A. Image showing CA1 PN filled with Alexa 594 during a distal dendritic recording. B. Dendritic PSPs (blue), brief spikes (magenta) and long spikes (green) evoked by 10––30s repetitive pairing of EC-SC inputs at 1 Hz with −20 or −10 ms pairing intervals. During first 5–10 paired stimuli only subthreshold PSPs were observed. C. Histograms of the peak dendritic voltage response evoked by a train of 30 paired EC-SC stimuli at 1 Hz, using a −20 ms (black open bars) or −10 ms (gray filled bars) pairing interval (P < 0.005, t-test within cell comparisons for −20 ms vs −10 ms; n = 3). Responses were classified based on amplitude and duration as subthreshold PSPs (blue) or dendritic spikes (magenta, brief spikes; green, long spikes. D. Experimental scheme to assess role of LRIPs in dendritic spikes firing. PSAM was virally expressed in LEC of Gad2-Cre mice. E. and F. Distal dendritic responses (E) and event amplitude histograms (F) to paired EC-SC stimulation at 1 Hz using a −20 ms delay interval in absence (blue) and then presence (red) of PSEM (P < 0.0001, t-test within cell comparisons, Control vs. +PSEM; n = 3).
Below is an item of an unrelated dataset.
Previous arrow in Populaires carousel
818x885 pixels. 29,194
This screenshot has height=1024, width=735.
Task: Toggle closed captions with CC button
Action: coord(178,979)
Long-range inhibitory projections gate cortico-hippocampal information flow

Top Left, Entorhinal cortex (EC) excites CA1 pyramidal neurons (PN) directly (PP) and indirectly (ECe→DGe→CA3e→CA1). EC also sends direct long-range inhibitory projections (LRIP) to CA1. Top Right, LRIPs (green) and dye-filled CA1 PN and inhibitory interneuron (IN). Bottom, Disinhibitory effect of LRIPs. IN (top) and PN (bottom) recordings with LRIPs active (blue) or silenced (red). EC stimulation evokes mixed excitation/inhibition (EPSP/IPSP) in IN. Schaffer collateral, SC-evoked dendritic depolarization is enhanced when preceded by EC stimulation (20 ms delay) because LRIPs inhibit INs (disinhibition). Ten or more EC-SC paired stimuli (1 pair/s) trigger PN dendritic spikes (d-spikes). 90 s of EC-SC pairing induces input timing-dependent plasticity (ITDP) leading to long-term potentiation in SC-evoked PN excitation. LRIP silencing (red traces) decreases dendritic depolarization and spike firing, and blocks ITDP.